Something real hush-hush has been happening behind the scenes in Washington DC lately – and it’s not even anything you’ve been hearing on the news!
It has to do with states thinking they can impose their local laws on other states.
You see, fellow Baconeers, there are states – California and Massachusetts, to be specific – that have passed laws telling pork farmers in their states how to raise their pigs. (Massachusetts residents just voted to enact this law last year.) The big problem is that Massachusetts and California are now trying to tell farmers in Iowa or Oregon or Virginia (and others!) how to raise their pigs.
Why is that a big problem? Well, for one, unless you live in Massachusetts, you didn’t get a chance to vote for these new restrictions.
Initiatives like this will result in increased pork prices for everyday Americans to the tune of nearly $5 billion, according to a University of Minnesota study. Since you didn’t vote for these regulations, why should you have to pay for it?
Pork is affordable and a great source of protein. These regulations, if spread outside of Massachusetts, will likely increase the price of the bacon you buy every day.
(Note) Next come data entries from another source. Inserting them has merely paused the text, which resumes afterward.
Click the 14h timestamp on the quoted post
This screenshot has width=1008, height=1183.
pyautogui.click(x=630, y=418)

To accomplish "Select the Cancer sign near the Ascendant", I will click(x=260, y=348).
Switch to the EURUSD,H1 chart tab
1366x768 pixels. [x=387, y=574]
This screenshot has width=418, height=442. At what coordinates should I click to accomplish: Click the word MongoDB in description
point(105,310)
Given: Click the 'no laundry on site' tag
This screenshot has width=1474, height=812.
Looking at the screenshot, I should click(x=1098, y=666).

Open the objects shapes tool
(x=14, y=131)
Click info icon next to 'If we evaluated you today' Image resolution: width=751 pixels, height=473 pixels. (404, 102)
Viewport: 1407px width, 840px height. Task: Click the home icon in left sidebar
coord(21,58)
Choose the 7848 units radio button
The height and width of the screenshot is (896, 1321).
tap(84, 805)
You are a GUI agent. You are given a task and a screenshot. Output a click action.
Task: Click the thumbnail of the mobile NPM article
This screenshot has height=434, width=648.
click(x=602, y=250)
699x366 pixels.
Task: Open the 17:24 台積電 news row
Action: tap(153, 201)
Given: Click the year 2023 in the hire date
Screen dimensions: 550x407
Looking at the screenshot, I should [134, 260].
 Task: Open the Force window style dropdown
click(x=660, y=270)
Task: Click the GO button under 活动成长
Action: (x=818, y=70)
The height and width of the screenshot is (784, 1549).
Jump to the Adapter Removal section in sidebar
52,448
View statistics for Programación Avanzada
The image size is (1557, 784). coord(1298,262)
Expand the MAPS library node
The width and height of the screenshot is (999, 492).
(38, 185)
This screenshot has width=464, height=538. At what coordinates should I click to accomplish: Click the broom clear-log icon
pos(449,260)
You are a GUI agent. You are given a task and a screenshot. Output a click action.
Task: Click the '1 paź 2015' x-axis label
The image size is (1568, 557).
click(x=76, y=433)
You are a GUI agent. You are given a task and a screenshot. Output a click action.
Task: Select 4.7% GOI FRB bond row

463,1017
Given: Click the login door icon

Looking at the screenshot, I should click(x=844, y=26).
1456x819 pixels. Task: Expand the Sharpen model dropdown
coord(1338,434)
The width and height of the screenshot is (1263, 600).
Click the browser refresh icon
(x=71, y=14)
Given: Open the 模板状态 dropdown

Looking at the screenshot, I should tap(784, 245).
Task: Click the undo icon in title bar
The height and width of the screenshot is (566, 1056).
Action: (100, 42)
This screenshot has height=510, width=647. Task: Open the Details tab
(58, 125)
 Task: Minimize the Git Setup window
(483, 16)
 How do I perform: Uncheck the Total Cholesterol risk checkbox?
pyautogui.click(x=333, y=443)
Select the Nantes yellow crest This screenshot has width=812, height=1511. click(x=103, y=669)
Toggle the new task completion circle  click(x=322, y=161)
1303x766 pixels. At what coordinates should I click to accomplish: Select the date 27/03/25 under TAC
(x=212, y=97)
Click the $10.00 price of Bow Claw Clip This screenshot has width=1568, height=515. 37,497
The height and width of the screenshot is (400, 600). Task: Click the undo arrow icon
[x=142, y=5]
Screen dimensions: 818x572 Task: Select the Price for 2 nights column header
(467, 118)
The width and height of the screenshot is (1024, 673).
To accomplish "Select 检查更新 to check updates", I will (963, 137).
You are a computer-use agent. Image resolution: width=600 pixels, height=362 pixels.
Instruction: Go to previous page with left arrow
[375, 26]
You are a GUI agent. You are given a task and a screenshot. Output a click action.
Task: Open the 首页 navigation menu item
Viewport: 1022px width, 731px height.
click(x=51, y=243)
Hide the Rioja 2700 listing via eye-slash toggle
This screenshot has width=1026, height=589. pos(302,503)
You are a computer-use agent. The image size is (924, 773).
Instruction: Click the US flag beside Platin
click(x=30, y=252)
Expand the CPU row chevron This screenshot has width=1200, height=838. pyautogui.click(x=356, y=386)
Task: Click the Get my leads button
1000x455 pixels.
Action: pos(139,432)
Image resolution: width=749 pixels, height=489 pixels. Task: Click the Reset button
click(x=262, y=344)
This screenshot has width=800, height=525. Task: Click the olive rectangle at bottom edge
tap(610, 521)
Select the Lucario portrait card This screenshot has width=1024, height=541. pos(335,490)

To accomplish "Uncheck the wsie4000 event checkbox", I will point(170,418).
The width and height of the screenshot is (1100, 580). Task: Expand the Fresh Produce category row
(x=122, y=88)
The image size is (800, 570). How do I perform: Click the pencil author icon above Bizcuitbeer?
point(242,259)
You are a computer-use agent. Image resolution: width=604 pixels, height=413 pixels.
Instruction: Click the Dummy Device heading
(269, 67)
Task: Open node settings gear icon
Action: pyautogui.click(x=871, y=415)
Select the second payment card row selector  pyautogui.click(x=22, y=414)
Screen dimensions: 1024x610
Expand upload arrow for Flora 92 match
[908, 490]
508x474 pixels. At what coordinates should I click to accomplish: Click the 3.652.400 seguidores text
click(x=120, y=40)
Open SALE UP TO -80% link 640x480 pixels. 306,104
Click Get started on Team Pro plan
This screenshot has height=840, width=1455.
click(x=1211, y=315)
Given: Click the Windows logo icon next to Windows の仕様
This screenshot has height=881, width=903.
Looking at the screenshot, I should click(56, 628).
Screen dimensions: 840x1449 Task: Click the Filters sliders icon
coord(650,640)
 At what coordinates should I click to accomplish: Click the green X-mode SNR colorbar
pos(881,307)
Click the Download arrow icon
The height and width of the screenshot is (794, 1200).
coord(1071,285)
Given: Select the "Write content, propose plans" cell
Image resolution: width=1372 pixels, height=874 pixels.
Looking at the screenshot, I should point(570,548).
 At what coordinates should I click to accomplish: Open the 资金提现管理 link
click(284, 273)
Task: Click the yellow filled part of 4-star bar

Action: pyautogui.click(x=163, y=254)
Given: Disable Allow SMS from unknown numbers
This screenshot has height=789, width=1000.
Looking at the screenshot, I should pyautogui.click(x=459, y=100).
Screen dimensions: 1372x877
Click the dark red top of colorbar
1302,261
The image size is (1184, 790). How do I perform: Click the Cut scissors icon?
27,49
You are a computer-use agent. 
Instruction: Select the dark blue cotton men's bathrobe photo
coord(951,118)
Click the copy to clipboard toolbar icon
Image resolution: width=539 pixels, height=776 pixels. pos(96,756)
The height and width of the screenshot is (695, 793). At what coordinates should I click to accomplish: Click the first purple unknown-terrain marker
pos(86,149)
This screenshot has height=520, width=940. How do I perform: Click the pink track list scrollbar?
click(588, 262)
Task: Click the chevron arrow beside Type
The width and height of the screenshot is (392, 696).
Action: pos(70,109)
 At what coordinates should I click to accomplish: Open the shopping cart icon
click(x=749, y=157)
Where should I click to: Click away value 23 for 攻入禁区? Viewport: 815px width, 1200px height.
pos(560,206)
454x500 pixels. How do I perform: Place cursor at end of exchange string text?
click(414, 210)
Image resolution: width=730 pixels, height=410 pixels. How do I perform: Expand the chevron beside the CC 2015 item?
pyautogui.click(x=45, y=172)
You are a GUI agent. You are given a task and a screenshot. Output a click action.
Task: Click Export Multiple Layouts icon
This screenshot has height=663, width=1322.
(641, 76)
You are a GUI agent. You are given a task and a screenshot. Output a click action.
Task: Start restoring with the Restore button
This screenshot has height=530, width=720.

Luckily, steps are being taken to thwart these efforts. For example, the attorneys general of 13 states are asking the U.S. Supreme Court to rule that Massachusetts’ ban on the sale of meat and eggs from animals raised in housing systems prohibited by the state, which is set to take effect in 2022, violates the U.S. Constitution. The U.S. Constitution’s Commerce Clause prevents states from enacting barriers to interstate commerce. Federal legislation has also been introduced to end these practices. There are already bills that protect against this but the wording has always been really tricky and prone to “gut feelings.” This legislation will just enforce and make explicit what is already the law.
So, what can you do to help? Simply click on the Facebook or Twitter buttons below to share this article with your friends and family. Let them know that the people in your state should be the ones to make these changes, not the government of other states halfway across the country.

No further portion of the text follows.